I have looked up solutions to this when it was asked in Rudin, but the solutions don't really make sense to me, because they use a previous question that Rudin asked as part of the solution. I just want to prove this theorem on its own through connectedness.

The outline of my proof is: if we assume that set E is separated by two sets $A$ and $B$, we let $x\in A$ and $y \in B$. So because it's convex, $\lambda x + (1-\lambda) y \in E$ when $x\in E$, $y \in E$, and $0 < \lambda < 1$. So the set (0,1) is connected in $\mathbb{R}^1$. I'm not really sure where to go from here.

Answer 1

Each two points $x,y$ of a convex set are connected via the path $\alpha x+(1-\alpha)y$.

Answer 2

The way I found makes use of the properties of continuous functions and connected sets.

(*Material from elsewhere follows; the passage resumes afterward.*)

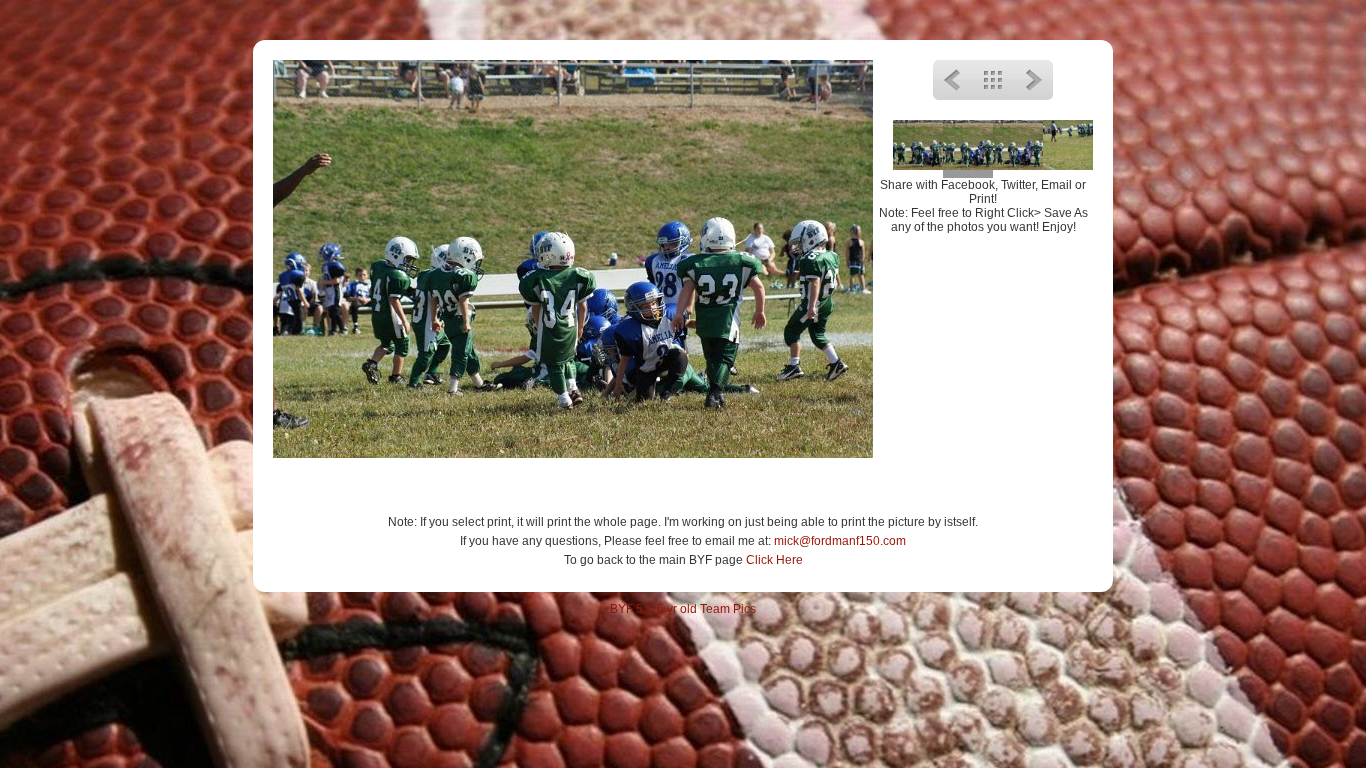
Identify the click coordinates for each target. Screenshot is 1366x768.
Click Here (774, 560)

I assume we're aiming for a contradiction in this. So we suppose the set $E$ is convex and yet not connected, and so equals the union of two disjoint, non-empty open sets $A$ and $B$. Since $E$ is convex, for any $x \in A$, $y \in B$, there exists a mapping $f$ such that \begin{align*} f(\lambda) = \lambda x + (1-\lambda) y \end{align*} for all $\lambda \in (0,1)$. This mapping is continuous and one-to-one, hence its image, which I'll call $P$ for "path", is both connected and open since $(0,1)$ is both connected and open.

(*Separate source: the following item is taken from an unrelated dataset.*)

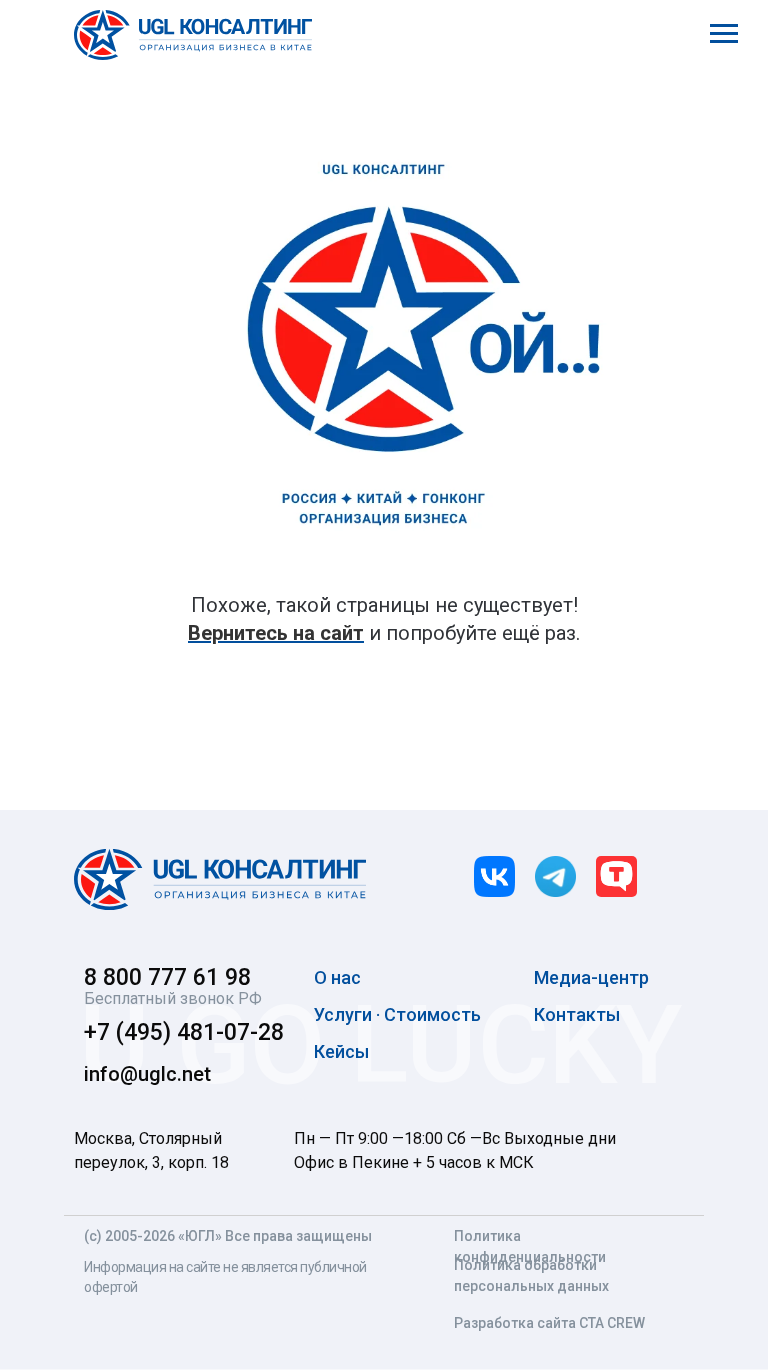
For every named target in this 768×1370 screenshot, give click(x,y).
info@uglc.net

Since $A$ and $B$ are disjoint, it follows $P \cap A$ and $P \cap B$ are also disjoint. $P \cap A$ and $P \cap B$ are non-empty because $x$ and $y$ are taken from open sets and so therefore have a "buffer zone" of points around them which $P$ will have to intersect. They are also open sets since $P$ is open and so are $A$ and $B$. Hence $P \cap A$ and $P \cap B$ are two disjoint, non-empty open sets whose union is $P$. Therefore $P$ must be disconnected which contradicts our earlier deduction that it is connected since it is a continuous image of a connected set.